EXERCISE INPUT:
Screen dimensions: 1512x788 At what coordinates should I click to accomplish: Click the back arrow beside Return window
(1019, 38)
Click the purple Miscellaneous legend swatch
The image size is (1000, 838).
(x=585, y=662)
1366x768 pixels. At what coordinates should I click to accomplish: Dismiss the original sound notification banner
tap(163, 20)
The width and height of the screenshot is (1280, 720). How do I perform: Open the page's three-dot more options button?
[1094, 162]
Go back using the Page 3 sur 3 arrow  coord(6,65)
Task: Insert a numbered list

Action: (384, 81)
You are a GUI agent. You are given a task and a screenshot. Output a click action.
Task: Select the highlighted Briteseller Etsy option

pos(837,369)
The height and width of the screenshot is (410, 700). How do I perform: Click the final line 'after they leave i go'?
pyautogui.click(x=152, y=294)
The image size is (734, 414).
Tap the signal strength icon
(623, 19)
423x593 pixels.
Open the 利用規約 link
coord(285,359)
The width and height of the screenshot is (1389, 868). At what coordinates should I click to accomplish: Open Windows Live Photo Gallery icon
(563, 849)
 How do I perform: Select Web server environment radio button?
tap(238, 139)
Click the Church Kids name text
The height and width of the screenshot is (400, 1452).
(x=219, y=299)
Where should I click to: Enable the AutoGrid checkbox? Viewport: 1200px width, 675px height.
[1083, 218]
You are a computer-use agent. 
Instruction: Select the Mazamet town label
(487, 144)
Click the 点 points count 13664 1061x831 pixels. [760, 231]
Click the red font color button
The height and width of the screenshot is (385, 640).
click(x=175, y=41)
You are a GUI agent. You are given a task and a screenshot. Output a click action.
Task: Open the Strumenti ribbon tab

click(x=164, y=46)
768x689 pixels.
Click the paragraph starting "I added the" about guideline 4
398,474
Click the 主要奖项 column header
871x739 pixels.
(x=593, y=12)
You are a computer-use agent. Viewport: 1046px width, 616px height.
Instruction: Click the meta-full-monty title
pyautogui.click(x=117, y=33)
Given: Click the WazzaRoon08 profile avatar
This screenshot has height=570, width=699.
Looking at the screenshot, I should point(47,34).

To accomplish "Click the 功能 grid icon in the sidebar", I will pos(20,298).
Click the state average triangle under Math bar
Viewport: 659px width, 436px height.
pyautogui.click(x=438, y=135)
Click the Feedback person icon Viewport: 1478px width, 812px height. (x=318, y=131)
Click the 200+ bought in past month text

EXERCISE OBJECTIVE: Turn the records above into a Markdown table with two columns, Row and Line. Give each nonblank line its own row, numbered in order, and leave out the blank lines.

ANSWER TO THIS TASK:
| Row | Line |
|---|---|
| 1 | Screen dimensions: 1512x788 At what coordinates should I click to accomplish: Click the back arrow beside Return window |
| 2 | (1019, 38) |
| 3 | Click the purple Miscellaneous legend swatch |
| 4 | The image size is (1000, 838). |
| 5 | (x=585, y=662) |
| 6 | 1366x768 pixels. At what coordinates should I click to accomplish: Dismiss the original sound notification banner |
| 7 | tap(163, 20) |
| 8 | The width and height of the screenshot is (1280, 720). How do I perform: Open the page's three-dot more options button? |
| 9 | [1094, 162] |
| 10 | Go back using the Page 3 sur 3 arrow  coord(6,65) |
| 11 | Task: Insert a numbered list |
| 12 | Action: (384, 81) |
| 13 | You are a GUI agent. You are given a task and a screenshot. Output a click action. |
| 14 | Task: Select the highlighted Briteseller Etsy option |
| 15 | pos(837,369) |
| 16 | The height and width of the screenshot is (410, 700). How do I perform: Click the final line 'after they leave i go'? |
| 17 | pyautogui.click(x=152, y=294) |
| 18 | The image size is (734, 414). |
| 19 | Tap the signal strength icon |
| 20 | (623, 19) |
| 21 | 423x593 pixels. |
| 22 | Open the 利用規約 link |
| 23 | coord(285,359) |
| 24 | The width and height of the screenshot is (1389, 868). At what coordinates should I click to accomplish: Open Windows Live Photo Gallery icon |
| 25 | (563, 849) |
| 26 |  How do I perform: Select Web server environment radio button? |
| 27 | tap(238, 139) |
| 28 | Click the Church Kids name text |
| 29 | The height and width of the screenshot is (400, 1452). |
| 30 | (x=219, y=299) |
| 31 | Where should I click to: Enable the AutoGrid checkbox? Viewport: 1200px width, 675px height. |
| 32 | [1083, 218] |
| 33 | You are a computer-use agent.  |
| 34 | Instruction: Select the Mazamet town label |
| 35 | (487, 144) |
| 36 | Click the 点 points count 13664 1061x831 pixels. [760, 231] |
| 37 | Click the red font color button |
| 38 | The height and width of the screenshot is (385, 640). |
| 39 | click(x=175, y=41) |
| 40 | You are a GUI agent. You are given a task and a screenshot. Output a click action. |
| 41 | Task: Open the Strumenti ribbon tab |
| 42 | click(x=164, y=46) |
| 43 | 768x689 pixels. |
| 44 | Click the paragraph starting "I added the" about guideline 4 |
| 45 | 398,474 |
| 46 | Click the 主要奖项 column header |
| 47 | 871x739 pixels. |
| 48 | (x=593, y=12) |
| 49 | You are a computer-use agent. Viewport: 1046px width, 616px height. |
| 50 | Instruction: Click the meta-full-monty title |
| 51 | pyautogui.click(x=117, y=33) |
| 52 | Given: Click the WazzaRoon08 profile avatar |
| 53 | This screenshot has height=570, width=699. |
| 54 | Looking at the screenshot, I should point(47,34). |
| 55 | To accomplish "Click the 功能 grid icon in the sidebar", I will pos(20,298). |
| 56 | Click the state average triangle under Math bar |
| 57 | Viewport: 659px width, 436px height. |
| 58 | pyautogui.click(x=438, y=135) |
| 59 | Click the Feedback person icon Viewport: 1478px width, 812px height. (x=318, y=131) |
| 60 | Click the 200+ bought in past month text |